Safety switches - good point!

does your machine have a removable inlet or ejector chute and have you had to remove either to clear a blockage? When correctly positioned they will almost certainly be holding a safety switch in the "safe" position but you may not have repositioned the chute precisely . 

However, with the kill wire disconnected from the coil all safety systems will be disabled so a spark test in that condition will be a true test of coil condition unaffected by external factors.

 

 

 

drbrady Thu, 14/05/2015

Hello,

Thanks for ll your comments so far - now I know it was built in November 1992 which is great -I thought it'd me about mid 90s, but its nice to tie it down. I was a bit tired when I wrote my last post and meant to say that it doesn't have an electric start, sorry for the confusion.

I don't think there are any safety switches, but I'll check tomorrow. Certainly there are no other wires going to the terminal on the throttle plate or the one on the coil itself. I already ordered a new coil, which arrived today - the annoying thing is that a quick check with the multimeter shows the terminal for the kill-switch is connected to the coil laminates - which I find odd as surely that means its grounded all the time? Anyway, I'll look for safety switches and try and test for a spark tomorrow, or over the weekend.

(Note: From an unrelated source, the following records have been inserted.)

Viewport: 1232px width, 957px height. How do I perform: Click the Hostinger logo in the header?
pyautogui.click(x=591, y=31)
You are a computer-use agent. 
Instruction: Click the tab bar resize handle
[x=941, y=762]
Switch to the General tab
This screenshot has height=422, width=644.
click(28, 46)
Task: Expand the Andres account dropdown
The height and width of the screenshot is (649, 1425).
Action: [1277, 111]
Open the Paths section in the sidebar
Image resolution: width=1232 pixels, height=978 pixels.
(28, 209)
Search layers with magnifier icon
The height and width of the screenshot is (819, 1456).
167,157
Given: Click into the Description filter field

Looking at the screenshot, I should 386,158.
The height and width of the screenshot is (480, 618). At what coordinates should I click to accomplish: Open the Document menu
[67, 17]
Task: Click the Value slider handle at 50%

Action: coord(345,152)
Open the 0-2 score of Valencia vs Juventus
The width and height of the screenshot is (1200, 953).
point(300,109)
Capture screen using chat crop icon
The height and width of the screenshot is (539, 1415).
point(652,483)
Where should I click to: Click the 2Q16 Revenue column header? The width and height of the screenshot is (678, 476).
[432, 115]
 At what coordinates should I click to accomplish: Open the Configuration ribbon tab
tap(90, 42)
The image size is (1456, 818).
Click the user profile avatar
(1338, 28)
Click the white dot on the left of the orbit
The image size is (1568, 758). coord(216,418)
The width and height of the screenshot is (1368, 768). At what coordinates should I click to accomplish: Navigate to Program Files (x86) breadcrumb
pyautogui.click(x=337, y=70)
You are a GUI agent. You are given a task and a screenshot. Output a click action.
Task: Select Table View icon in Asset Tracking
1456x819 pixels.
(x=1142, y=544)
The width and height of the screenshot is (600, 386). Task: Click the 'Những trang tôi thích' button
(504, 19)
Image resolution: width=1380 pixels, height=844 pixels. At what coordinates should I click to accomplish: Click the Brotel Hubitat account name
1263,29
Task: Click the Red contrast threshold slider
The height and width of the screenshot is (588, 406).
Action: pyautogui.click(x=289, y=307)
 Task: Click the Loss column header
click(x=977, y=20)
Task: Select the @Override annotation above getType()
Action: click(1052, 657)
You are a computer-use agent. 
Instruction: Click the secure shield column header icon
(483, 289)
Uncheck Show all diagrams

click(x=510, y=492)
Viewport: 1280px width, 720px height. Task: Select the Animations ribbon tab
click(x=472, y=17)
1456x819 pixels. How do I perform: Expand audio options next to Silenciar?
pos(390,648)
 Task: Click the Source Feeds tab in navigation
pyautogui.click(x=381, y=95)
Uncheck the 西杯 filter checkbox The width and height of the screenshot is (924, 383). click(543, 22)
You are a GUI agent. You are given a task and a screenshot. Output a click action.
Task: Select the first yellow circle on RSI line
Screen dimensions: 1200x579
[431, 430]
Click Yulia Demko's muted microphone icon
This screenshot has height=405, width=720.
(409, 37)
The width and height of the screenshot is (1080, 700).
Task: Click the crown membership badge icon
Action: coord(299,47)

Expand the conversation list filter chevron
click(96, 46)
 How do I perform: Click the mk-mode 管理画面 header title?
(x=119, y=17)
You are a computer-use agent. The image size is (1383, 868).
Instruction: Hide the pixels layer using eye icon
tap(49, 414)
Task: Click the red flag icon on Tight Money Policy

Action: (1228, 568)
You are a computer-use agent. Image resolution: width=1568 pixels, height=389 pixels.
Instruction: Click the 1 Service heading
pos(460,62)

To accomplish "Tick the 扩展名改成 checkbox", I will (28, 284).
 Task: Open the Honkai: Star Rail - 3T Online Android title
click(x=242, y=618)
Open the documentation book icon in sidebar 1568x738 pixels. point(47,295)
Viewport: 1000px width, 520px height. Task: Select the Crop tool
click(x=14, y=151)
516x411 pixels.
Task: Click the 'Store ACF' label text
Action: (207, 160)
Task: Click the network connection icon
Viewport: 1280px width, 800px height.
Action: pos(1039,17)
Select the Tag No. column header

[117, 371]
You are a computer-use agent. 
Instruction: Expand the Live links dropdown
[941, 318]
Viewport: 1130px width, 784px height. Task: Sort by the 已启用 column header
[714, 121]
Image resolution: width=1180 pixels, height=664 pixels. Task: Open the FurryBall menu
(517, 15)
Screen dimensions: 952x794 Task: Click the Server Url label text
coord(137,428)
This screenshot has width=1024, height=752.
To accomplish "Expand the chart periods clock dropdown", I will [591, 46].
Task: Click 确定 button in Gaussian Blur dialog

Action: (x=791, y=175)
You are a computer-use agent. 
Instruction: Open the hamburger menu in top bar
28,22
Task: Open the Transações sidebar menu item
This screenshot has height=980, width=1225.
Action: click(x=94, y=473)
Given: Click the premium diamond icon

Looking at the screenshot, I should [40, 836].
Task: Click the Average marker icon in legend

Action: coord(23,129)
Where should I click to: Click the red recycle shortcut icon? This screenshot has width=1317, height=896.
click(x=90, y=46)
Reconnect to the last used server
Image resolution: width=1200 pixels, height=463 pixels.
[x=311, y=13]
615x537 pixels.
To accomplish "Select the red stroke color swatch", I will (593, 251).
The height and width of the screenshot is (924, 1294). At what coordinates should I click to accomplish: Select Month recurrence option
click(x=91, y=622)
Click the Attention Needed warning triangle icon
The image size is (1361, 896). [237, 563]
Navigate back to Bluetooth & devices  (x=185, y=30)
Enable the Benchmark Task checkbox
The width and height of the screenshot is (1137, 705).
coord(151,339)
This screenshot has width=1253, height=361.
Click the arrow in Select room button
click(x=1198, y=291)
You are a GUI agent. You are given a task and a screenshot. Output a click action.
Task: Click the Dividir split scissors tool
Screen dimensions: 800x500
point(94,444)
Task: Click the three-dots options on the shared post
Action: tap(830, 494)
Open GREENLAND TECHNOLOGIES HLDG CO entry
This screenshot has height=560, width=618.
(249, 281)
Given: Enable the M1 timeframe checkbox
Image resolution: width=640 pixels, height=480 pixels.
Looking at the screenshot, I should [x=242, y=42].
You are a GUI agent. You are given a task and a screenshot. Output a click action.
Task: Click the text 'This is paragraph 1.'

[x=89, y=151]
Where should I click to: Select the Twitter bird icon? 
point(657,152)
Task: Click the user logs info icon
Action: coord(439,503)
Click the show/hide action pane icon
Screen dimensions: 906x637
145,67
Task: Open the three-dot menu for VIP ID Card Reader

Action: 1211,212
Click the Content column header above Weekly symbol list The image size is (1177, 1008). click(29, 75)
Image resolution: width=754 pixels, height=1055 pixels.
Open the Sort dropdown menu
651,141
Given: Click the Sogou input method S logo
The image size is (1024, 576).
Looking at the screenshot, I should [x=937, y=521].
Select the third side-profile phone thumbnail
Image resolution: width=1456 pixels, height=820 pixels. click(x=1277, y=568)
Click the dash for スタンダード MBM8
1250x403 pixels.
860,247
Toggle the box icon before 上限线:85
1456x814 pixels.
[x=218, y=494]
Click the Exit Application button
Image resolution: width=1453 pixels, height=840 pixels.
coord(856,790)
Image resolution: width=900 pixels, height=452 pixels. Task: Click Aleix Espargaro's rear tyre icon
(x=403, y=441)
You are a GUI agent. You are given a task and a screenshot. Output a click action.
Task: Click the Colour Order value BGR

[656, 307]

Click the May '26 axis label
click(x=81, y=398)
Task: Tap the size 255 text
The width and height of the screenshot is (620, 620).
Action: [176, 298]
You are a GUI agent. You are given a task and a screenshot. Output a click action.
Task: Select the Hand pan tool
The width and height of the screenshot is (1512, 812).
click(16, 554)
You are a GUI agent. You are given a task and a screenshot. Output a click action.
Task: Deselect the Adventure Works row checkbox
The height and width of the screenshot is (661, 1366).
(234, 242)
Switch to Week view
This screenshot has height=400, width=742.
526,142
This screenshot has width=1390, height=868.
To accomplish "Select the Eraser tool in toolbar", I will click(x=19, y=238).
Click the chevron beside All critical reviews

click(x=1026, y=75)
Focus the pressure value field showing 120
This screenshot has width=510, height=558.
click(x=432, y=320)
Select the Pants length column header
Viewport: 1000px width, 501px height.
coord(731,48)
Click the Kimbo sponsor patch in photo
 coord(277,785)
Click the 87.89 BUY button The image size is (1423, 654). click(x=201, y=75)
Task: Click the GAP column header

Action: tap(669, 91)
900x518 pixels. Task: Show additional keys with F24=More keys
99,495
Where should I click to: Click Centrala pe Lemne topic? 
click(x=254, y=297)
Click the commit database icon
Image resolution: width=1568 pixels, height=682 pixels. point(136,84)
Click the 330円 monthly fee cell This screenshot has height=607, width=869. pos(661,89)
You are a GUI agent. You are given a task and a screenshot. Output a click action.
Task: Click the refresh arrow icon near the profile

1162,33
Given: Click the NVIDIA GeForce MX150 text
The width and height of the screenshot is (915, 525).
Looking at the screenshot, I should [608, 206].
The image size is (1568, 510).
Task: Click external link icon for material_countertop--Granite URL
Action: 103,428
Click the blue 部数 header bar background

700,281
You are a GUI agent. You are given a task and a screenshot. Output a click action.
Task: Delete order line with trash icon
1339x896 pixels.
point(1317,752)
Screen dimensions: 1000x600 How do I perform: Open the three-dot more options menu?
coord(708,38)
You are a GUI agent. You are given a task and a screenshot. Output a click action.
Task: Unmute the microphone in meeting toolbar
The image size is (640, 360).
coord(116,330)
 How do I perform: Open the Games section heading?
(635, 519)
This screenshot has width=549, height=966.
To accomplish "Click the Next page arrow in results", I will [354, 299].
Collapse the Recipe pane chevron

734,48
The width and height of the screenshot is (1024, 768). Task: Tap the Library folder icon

Thanks again for the hep - much appreciated.

wristpin Thu, 14/05/2015

Well, at least that means that the existing coil will not have been " blown"  by an unwanted injection of battery voltage. Hope that you haven't wasted your cash on an unnecessary new coil but it won't surprise me if with nothing connected to the coil you have a healthy spark.

 

drbrady Sat, 23/05/2015

So, it turns out that the culprit was the spark-plug. I swapped that out and it fired on the first hint of a pull - bit of adjustment needed to the mixture as I'd been fiddling with that to try to get it to start - but other than that it was straight back to business.

Thanks everyone for the help and advice.